(Collected data entries)
====
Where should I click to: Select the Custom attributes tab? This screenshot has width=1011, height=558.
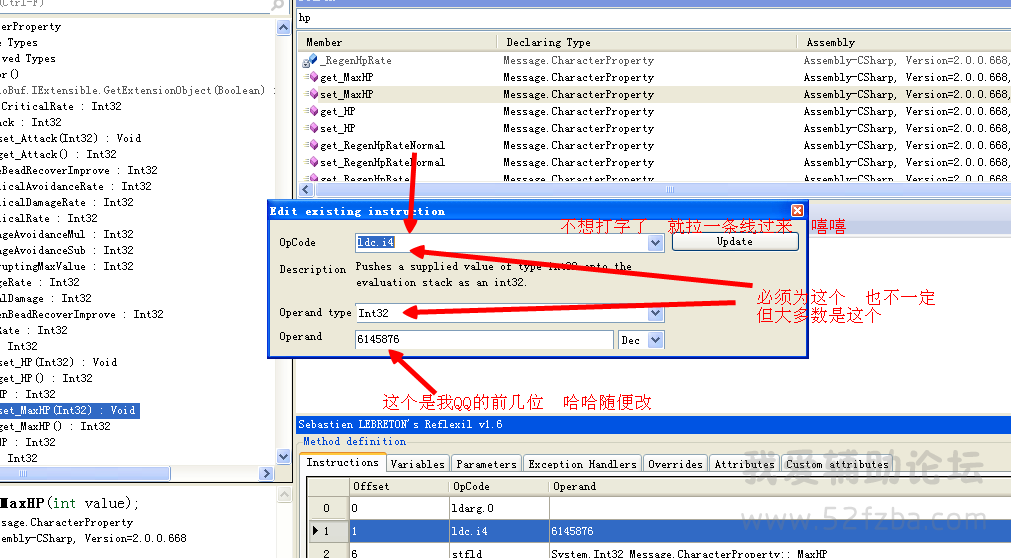point(837,464)
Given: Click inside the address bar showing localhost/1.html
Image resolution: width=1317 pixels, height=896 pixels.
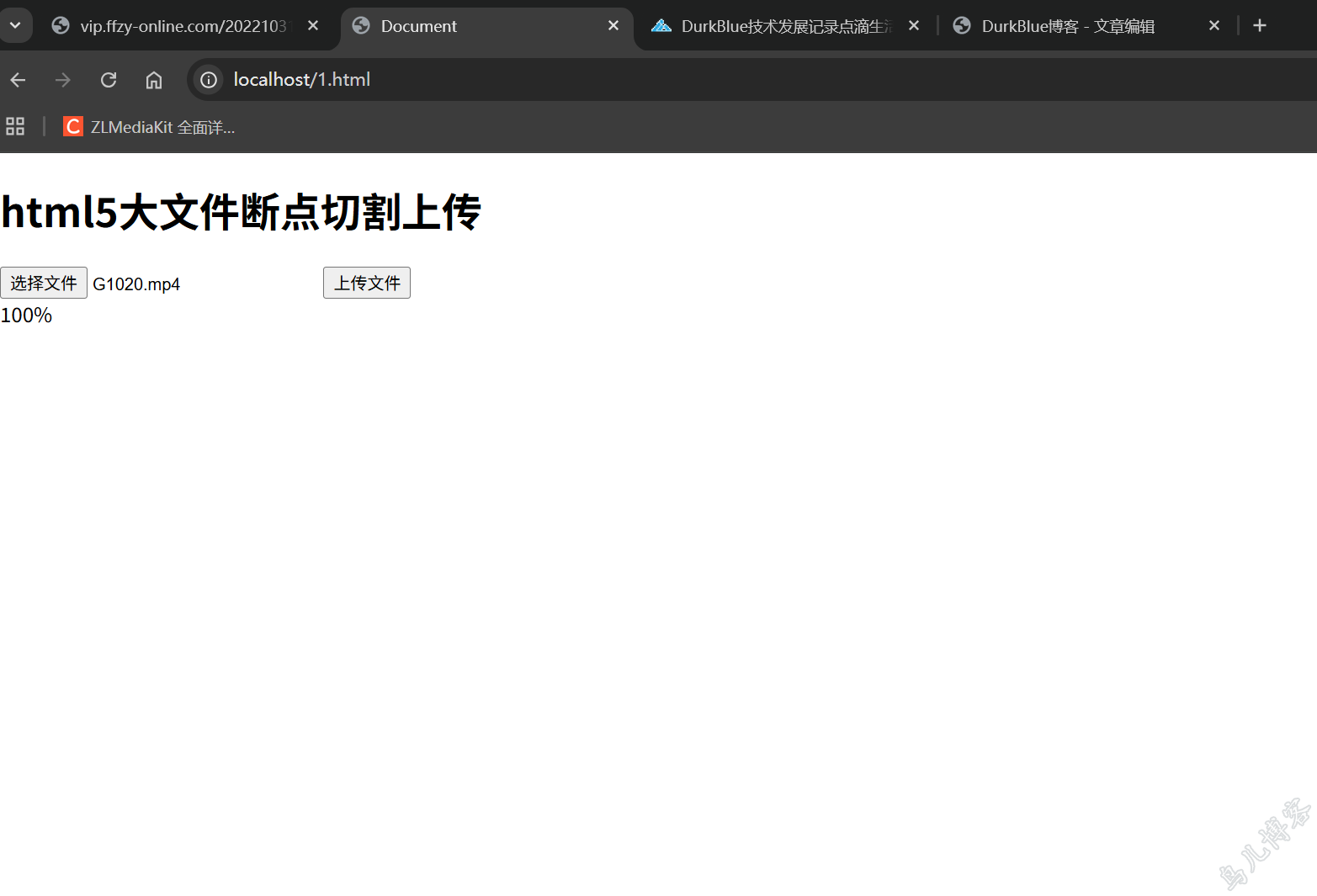Looking at the screenshot, I should [x=301, y=79].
====
REQUIRED ACTION: Word for word, repeat the data above with the pictures left out.

SOLUTION TO THIS EXERCISE:
Where should I click to: Select the Custom attributes tab? This screenshot has width=1011, height=558.
point(837,464)
Given: Click inside the address bar showing localhost/1.html
Image resolution: width=1317 pixels, height=896 pixels.
Looking at the screenshot, I should [x=301, y=79].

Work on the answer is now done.